The Coen Brothers also wisely steered clear of today’s fashion for revisionists Westerns, where the heroes are not that heroic and hardly distinguishable from the villains. Or maybe Charles Portis’s book itself was the original revisionist Western by creating a West that is probably closest to the truth of what it was like back then.

The bad guys in True Grit, book and movie, aren’t dashing villains or criminal masterminds. They are a loose collection of drifters, near psychopaths, the IQ challenged, misfits and losers. I’m sure then as now, you don’t go into violent or petty crime if you have the brains or the drive to do anything else.

This point really came home as we were contemplating another glass of wine after the movie and Janet suddenly came out with one of those stories you only seem to hear in the West. It was a story that makes you realize that the Western canon is truer than you think. The immortal words of Huck Finn come to mind (as he described the book Samuel Clemens wrote about him): “Some of it were stretched, but most of it were true.”

It seems Janet’s Great Grandmother was one of only two survivors in her family of an Indian massacre. As such, she was given a $75 a month restitution pension by the Government. She was murdered for that check by a man who killed her, ate her waiting supper, then burned down her house.
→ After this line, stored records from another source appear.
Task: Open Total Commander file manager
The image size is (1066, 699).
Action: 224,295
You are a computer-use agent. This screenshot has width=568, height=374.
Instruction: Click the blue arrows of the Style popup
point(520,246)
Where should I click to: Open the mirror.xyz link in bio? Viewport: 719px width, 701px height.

He was apprehended when his horse was recognized outside the bank where he was attempting to cash her check. His days ended quickly after that when he became the last man hanged in Curry County, Oregon.

Whew! There’s the Coen Brother’s next movie.

I’d like to think that, had Janet been alive then, and had she decided to ride out with a one-eyed drunken sheriff and a Texas Ranger seeking justice, Vickie and I would have ridden with her.